**Votre travail**
1. Indiquez si chacune des affirmations suivantes concorde avec le commentaire sur le vigneron ci-dessous, en répondant par oui ou par non et en citant les mots du texte qui tranchent. (a) Les bourgeons fins et pointus ne donnent que du bois. (b) Le vigneron se contente de retrancher le bois mort. (c) La parole de Jésus est comparée à une serpette.
2. Reprenez le commentaire sur le vigneron ci-dessous et poursuivez-le après sa dernière phrase.

**Texte cité**
◇ ◇ ◇ ◇ ◇
5e Dimanche de Pâques ; Jean 15,01-08

« Mon Père est le vigneron »

Les arbres fruitiers portent deux sortes de bourgeons : des bourgeons plus fins et pointus, qui ne donneront que du bois, et des bourgeons plus rebondis, qui se transformeront en fleurs puis en fruits. Tout l’art du vigneron, quand il taille, consiste à diriger la sève vers les bourgeons à fruits. C’est pourquoi souvent la vigne est taillée si court : le vigneron, non seulement retranche le bois déjà mort, mais raccourcit également les rameaux vifs, pour mieux répartir les grappes et les rendre plus belles.

Dieu vigneron fait de même pour nous, les croyants : il retranche nos œuvres mortes - ce qui n’est pas une perte - et il dirige vers des fruits de vie la sève de son amour. À certaines heures de notre existence, nous avons l’impression que Dieu taille vraiment court ; mais quand les vendanges arrivent, nous admirons sa sagesse et nous lui rendons grâces.

Jésus admirait, lui aussi, le travail du Vigneron son Père, et il pouvait dire à ses disciples, dans son discours d’adieux : « Déjà vous êtes taillés, grâce à la parole que je vous ai dite ». La parole de Jésus est donc l’instrument (la serpette) de Dieu Vigneron : c’est elle qui nous amène à des choix de vie et qui rend notre existence féconde.
◇ ◇ ◇ ◇ ◇
(Entrées tirées d'une collection)
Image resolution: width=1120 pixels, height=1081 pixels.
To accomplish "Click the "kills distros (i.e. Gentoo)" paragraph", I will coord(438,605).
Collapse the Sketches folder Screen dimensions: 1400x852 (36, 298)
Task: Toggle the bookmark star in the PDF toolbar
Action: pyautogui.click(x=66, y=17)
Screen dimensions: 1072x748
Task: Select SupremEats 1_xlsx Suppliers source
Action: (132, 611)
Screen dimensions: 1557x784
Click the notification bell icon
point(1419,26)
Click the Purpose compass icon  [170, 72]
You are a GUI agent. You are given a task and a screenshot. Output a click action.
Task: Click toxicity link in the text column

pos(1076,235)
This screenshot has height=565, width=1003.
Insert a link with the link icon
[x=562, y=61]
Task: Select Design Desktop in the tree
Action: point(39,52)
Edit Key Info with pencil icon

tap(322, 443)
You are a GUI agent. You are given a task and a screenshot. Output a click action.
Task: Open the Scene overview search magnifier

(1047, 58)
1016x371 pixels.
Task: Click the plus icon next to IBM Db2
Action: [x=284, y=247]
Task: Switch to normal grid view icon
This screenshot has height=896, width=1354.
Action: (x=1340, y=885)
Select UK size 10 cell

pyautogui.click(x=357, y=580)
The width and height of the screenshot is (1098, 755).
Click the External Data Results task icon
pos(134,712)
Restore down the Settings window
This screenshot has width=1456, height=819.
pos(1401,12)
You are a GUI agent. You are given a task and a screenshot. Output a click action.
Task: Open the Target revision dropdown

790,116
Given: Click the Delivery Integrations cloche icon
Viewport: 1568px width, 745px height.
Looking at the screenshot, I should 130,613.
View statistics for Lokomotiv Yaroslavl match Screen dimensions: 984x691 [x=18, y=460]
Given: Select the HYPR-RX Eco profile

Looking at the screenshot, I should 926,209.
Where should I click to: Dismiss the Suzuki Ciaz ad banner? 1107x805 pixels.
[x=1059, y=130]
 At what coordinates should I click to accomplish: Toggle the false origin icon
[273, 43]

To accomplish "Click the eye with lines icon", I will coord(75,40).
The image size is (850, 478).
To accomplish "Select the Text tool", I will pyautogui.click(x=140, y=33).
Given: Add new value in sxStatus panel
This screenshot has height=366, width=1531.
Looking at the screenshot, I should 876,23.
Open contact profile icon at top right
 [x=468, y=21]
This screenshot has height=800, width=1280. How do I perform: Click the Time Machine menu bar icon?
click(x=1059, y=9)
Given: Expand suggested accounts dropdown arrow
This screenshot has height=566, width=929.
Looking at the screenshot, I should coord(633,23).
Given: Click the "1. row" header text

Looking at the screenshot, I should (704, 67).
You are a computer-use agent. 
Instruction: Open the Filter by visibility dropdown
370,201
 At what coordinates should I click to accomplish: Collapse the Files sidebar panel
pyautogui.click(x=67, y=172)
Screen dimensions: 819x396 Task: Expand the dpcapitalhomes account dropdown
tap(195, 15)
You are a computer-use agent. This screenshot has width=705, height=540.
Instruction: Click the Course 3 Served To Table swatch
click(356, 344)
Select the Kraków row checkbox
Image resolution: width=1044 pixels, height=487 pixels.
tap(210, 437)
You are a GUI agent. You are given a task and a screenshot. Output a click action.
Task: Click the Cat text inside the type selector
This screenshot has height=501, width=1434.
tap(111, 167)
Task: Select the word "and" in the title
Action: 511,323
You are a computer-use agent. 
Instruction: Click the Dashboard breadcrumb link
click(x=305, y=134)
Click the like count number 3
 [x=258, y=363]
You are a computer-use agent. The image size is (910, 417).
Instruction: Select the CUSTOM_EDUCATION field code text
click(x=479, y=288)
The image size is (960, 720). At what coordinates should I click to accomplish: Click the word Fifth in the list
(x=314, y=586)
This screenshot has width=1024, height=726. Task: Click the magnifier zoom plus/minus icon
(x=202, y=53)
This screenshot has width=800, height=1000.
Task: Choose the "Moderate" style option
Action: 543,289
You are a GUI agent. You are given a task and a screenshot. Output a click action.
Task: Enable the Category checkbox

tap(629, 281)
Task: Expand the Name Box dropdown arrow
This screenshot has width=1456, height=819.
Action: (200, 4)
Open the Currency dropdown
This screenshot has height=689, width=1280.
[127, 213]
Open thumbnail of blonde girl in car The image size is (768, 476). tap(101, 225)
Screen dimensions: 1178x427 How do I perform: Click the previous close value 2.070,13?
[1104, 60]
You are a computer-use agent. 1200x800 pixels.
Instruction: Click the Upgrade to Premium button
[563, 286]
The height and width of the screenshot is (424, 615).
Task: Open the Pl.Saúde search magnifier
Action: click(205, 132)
◇ ◇ ◇ ◇ ◇
**Résultats**
1.
(a) Oui : « des bourgeons plus fins et pointus, qui ne donneront que du bois ».
(b) Non : « non seulement retranche le bois déjà mort, mais raccourcit également les rameaux vifs ».
(c) Oui : « La parole de Jésus est donc l’instrument (la serpette) de Dieu Vigneron ».

2.
Attachés au Christ Cep par la foi, émondés par sa parole, nous voilà à même de porter du fruit, et du fruit qui demeure. À une seule condition : que nous demeurions branchés sur lui. Comment pourrions-nous imaginer que nous allons porter des fruits, si nous nous coupons volontairement de la source de sève ? Au contraire les fruits seront toujours beaux - même si nous ne les voyons pas - dès lors que nous demeurons en Jésus et qu’il demeure en nous.

Nous demeurons en lui quand nous vivons à son compte et en sa présence notre quotidien, et quand nous projetons en lui tout notre avenir. Il demeure en nous parce qu’il nous ouvre constamment son Esprit, sa vie, son amitié, et qu’il fait habiter en nous sa parole.

Quand nous vivons cette réciprocité de connaissance et d’amour avec le Fils de Dieu, quand nous sommes à la fois rattachés à lui, émondés par sa parole, et à l’écoute de cette parole qui nous habite, c’est alors que nous devenons vraiment disciples de Jésus, que notre vie de pauvres porte tous ses fruits et que nous glorifions le Père, ce qui est le but ultime de toute histoire d’homme et de l’histoire du monde.

« Déjà vous êtes taillés grâce à la parole que je vous ai dite ». Cette assurance, Jésus la donne à tous ceux qui lui ont répondu par la foi ; il la fait entendre, en cette semaine de l’unité, à tous ceux qui se réclament de lui et qui s’offrent généreusement au travail de Dieu Vigneron.

La Parole de Dieu, voilà la richesse commune de tous les chrétiens, la lumière commune qui éclaire la route de l’unité. Tous ceux qui se laissent tailler par le message de Jésus sont déjà disciples, portent déjà du fruit et glorifient le Père. Vivre l’œcuménisme, c’est toujours rendre grâces pour la fécondité de la parole de Jésus, c’est retrouver dans cette parole venue du Père les racines de notre fraternité.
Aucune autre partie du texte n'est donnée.